* TASK INSTRUCTIONS *
Quote the data below in full, please, without altering anything.

* DATA TO USE *
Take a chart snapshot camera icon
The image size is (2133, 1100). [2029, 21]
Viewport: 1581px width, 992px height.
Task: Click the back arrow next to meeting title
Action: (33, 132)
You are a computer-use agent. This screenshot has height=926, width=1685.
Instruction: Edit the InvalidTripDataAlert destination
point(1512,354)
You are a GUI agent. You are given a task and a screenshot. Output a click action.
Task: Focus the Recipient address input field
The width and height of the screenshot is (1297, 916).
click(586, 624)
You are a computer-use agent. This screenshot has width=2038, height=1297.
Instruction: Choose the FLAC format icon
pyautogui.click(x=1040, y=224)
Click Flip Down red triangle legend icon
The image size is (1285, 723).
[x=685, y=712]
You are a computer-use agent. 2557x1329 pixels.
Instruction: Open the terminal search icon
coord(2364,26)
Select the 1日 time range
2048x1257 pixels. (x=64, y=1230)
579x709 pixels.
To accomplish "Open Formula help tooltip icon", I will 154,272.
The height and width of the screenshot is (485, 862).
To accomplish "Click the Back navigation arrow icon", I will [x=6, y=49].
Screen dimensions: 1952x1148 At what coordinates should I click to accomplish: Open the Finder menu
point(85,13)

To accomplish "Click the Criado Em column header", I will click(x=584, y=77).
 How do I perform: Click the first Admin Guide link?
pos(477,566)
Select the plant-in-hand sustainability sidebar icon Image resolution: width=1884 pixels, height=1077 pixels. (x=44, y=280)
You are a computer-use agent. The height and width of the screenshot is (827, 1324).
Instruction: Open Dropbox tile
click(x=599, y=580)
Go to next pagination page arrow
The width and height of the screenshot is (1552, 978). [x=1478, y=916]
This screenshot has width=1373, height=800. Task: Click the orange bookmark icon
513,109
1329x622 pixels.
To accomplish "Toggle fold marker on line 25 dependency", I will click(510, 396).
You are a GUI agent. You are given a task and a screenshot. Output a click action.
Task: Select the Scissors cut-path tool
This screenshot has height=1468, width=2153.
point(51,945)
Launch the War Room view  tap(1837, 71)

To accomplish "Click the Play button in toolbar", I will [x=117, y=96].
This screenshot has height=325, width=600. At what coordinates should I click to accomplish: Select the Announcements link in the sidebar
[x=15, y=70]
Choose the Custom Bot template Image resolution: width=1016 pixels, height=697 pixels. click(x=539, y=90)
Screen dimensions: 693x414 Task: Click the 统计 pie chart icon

* ANSWER TO THIS TASK *
Take a chart snapshot camera icon
The image size is (2133, 1100). [2029, 21]
Viewport: 1581px width, 992px height.
Task: Click the back arrow next to meeting title
Action: (33, 132)
You are a computer-use agent. This screenshot has height=926, width=1685.
Instruction: Edit the InvalidTripDataAlert destination
point(1512,354)
You are a GUI agent. You are given a task and a screenshot. Output a click action.
Task: Focus the Recipient address input field
The width and height of the screenshot is (1297, 916).
click(586, 624)
You are a computer-use agent. This screenshot has width=2038, height=1297.
Instruction: Choose the FLAC format icon
pyautogui.click(x=1040, y=224)
Click Flip Down red triangle legend icon
The image size is (1285, 723).
[x=685, y=712]
You are a computer-use agent. 2557x1329 pixels.
Instruction: Open the terminal search icon
coord(2364,26)
Select the 1日 time range
2048x1257 pixels. (x=64, y=1230)
579x709 pixels.
To accomplish "Open Formula help tooltip icon", I will 154,272.
The height and width of the screenshot is (485, 862).
To accomplish "Click the Back navigation arrow icon", I will [x=6, y=49].
Screen dimensions: 1952x1148 At what coordinates should I click to accomplish: Open the Finder menu
point(85,13)

To accomplish "Click the Criado Em column header", I will click(x=584, y=77).
 How do I perform: Click the first Admin Guide link?
pos(477,566)
Select the plant-in-hand sustainability sidebar icon Image resolution: width=1884 pixels, height=1077 pixels. (x=44, y=280)
You are a computer-use agent. The height and width of the screenshot is (827, 1324).
Instruction: Open Dropbox tile
click(x=599, y=580)
Go to next pagination page arrow
The width and height of the screenshot is (1552, 978). [x=1478, y=916]
This screenshot has width=1373, height=800. Task: Click the orange bookmark icon
513,109
1329x622 pixels.
To accomplish "Toggle fold marker on line 25 dependency", I will click(510, 396).
You are a GUI agent. You are given a task and a screenshot. Output a click action.
Task: Select the Scissors cut-path tool
This screenshot has height=1468, width=2153.
point(51,945)
Launch the War Room view  tap(1837, 71)

To accomplish "Click the Play button in toolbar", I will [x=117, y=96].
This screenshot has height=325, width=600. At what coordinates should I click to accomplish: Select the Announcements link in the sidebar
[x=15, y=70]
Choose the Custom Bot template Image resolution: width=1016 pixels, height=697 pixels. click(x=539, y=90)
Screen dimensions: 693x414 Task: Click the 统计 pie chart icon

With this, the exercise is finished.